GİDECEK BAŞKA OKUL MU BULUMADIN?
Üzerimde üniforma var. Kıraathaneye uğrayıp babama ‘merhaba’ deyip eve geçecektim. Kıraathanenin tüm pencereleri açık. Üzerinde bembeyaz gömlek, kravat olan beyaz saçlı biri elini kenara dayamış oturuyor. Beni görünce hafif tebessüm edip seslendi:
“Gel bakalım buraya,sen hangi okulda okuyorsun dedi,
Ben de” Yüksek Denizcilik Okulu “dedim, Gidecek başka okul bulamadın mı?” dedi.
Yüksek Denizcilik Okulu’ndayım ve gidecek başka bir okul bulamadın mı diye soruyor. Hemen bulaşırım. Bir baktım babam arkadaş işaret veriyor.
Adam “Gel yanıma bakalım” diye seslendi. Sonra yanaklarımdan öptü. “Ben İsmail Kalkavan. 1913 mezunuyum. Sen de çok güzel bir okula gitmişsin,seni tebrik ediyorum” dedi. Böylece tanışmış olduk kendisiyle.
TAHTA BAVULLA İSTANBUL’A,
Bir anısını anlatmıştı,İsmail Kalkavan’ın anlattığına göre, elinde bir tahta bavulla gemiye binip gelmiş memleketinden. Biri seslenmiş İstanbul’da İsmail Kaptan’a: “Ula İsmail sende mi geldin?” Bizimki cevap vermiş: “He amca ben de geldim.” Adam; “Ula İsmail desene ha orada eşek kalmadı” deyince bizimki de yapıştırmış cevabı: “Sen akrabaların hala oradadır.merak etme”
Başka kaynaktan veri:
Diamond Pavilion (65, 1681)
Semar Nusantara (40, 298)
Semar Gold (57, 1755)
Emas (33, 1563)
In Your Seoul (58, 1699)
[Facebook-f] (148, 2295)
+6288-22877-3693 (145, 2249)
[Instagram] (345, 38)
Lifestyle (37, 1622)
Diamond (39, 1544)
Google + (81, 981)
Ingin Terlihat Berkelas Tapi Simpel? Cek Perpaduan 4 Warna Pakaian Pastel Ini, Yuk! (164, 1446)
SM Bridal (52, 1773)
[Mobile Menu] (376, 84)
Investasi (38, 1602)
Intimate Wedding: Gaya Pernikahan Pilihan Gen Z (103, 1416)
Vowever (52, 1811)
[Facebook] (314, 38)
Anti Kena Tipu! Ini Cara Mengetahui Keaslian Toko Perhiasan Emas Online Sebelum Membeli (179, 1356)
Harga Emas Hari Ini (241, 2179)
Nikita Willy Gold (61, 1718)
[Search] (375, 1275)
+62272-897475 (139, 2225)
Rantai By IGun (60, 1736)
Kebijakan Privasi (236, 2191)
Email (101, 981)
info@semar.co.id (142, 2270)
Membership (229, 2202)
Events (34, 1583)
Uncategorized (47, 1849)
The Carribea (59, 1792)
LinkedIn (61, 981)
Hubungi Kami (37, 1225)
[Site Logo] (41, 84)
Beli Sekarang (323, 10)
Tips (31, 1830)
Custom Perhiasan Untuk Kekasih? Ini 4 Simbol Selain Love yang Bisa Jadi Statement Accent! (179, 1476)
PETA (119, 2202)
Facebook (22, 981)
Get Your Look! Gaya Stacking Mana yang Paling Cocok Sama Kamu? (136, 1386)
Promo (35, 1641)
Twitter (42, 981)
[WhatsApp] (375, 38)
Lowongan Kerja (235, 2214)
İsmail Kaptan’ın konuştuklarından aklımda kalanlar, “okulun çok iyi bir okul olduğu, her şeyini bu okula borçlu olduğu, en fazla kazandıran şeyin mesleki bilginin yanında okuldaki disiplin olduğunu”söylemesiydi..
BABAN YAKIŞIKLI ADAMDI SEN NİYE BÖYLESİN,
İsmail Kalkavan o zamanlar Armatör. Bir gün çok iyi hatırlıyorum. Armatörler Birliği’nde yönetmelikle ilgili bir toplantıya gitmiştim. İsmail Kalkavan bana bakıp, “Torunum seni tanıdım” dedi. Yazıhanedendir dedim.Ooo çok eski dedi.O zaman “Geyikli Kıraathanesi “diye hatırlatınca, babamın adını söyledi: “Cemaaallll” dedi. Sonra da ekledi, “Baban yakışıklı, güzel bir adamdı. Sen niye böylesin.”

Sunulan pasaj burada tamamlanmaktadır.